Virtela is offering the cloud service for IT departments that are being asked to accommodate mobile devices but don't have the in-house resources to manage and support them. The research firm IDC estimates that the number of smartphones in use will grow by 49.2 percent in 2011 to 450 million units (from 303.4 million) just one year ago.
And Deloitte forecasts tablet computer sales to reach 50 million units this year, from practically zero before the first Apple iPad was introduced in April 2010. In many cases, people are using these smartphones and tablets for both personal and work reasons, forcing IT departments to accommodate them, says Mark Weiner, VP of marketing for Virtela.
Delivering mobile device management as a cloud service saves companies the cost of hardware, software and other technology to manage the devices on-premise. It also frees IT staff from having to learn a new IT service when they're busy enough managing the IT they have now, says Weiner.

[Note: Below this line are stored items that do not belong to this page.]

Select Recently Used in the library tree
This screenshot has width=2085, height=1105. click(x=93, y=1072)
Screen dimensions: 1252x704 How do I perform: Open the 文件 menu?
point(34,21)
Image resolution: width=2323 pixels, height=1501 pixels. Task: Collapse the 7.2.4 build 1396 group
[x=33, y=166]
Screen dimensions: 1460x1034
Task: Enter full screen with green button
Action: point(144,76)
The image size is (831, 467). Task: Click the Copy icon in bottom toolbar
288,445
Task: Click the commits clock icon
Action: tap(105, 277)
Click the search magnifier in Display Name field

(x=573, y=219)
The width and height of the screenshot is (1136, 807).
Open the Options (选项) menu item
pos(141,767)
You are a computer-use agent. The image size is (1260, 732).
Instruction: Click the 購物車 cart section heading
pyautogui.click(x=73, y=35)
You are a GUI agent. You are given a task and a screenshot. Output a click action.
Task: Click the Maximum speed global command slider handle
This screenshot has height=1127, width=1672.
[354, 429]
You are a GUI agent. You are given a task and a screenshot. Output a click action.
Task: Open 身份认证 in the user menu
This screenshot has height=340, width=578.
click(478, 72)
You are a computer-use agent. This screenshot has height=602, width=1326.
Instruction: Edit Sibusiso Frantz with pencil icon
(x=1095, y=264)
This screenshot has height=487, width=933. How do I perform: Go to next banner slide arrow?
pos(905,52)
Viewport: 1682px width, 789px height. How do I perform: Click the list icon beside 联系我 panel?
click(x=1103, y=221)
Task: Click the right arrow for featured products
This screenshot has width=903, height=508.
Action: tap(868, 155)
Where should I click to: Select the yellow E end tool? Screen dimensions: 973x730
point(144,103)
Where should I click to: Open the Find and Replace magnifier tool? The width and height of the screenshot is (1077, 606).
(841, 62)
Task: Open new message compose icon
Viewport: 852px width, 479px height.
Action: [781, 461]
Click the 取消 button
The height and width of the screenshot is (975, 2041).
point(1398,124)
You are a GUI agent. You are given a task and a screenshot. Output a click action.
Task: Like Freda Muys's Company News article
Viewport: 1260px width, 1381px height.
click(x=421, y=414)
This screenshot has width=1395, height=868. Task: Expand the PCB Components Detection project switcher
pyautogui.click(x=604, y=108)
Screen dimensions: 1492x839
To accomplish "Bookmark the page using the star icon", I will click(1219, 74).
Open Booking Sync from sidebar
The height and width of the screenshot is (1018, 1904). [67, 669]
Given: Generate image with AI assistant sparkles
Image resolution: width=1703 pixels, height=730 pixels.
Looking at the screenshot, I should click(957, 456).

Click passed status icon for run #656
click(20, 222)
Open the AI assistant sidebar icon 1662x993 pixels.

The Virtela service costs $5 per device per month. In an enterprise with 1,000 devices to be managed, the cost would be $75,000 in each of the first two years. Creating a "do-it-yourself" MDM system on premise would cost close to $194,000 the first year and $169,000 the second, according to a company estimate.The system can be managed through on online portal called VirtelaView so a manager can monitor device usage and send notifications to end users about usage or warnings that they're violating company policy. "It can tell you 'you're approaching your roaming limits' if you're traveling, 'you're approaching your data volume limits--stop downloading YouTube videos if you've got only 10 percent left and we're not paying for your overage,'" Weiner says.
An included service archives text messages from mobile devices, which can be subject to regulations requiring them to be saved if they relate to finance, health care or other sensitive issues. The Virtela MDM service operates on the same Enterprise Service Cloud platform that Virtela uses to deliver other cloud services to enterprises.
Virtela operates 50 data centers globally to deliver its cloud MDM, which is important for delivering the cloud service in certain countries, such as some in Europe, that prohibit personal data from being sent on networks outside their borders. The research firm TechNavio forecasts the global mobile device management market (both cloud and on-premise) to reach $391.3 million by 2014 and identifies some of the leading vendors as Sybase, Microsoft, IBM, HP and Symantec.
There are three features that enterprises usually insist on in an MDM solution, says John Engels, principal product manager in Symantec's Mobile Security Group. Devices should be protected by a PIN or password known only to the user; they should have a "remote wipe" capability, so that if a device is lost or stolen, the data on it can be deleted remotely; and they should include encryption so that data is protected as it is sent to or from the device and stored on it, he says.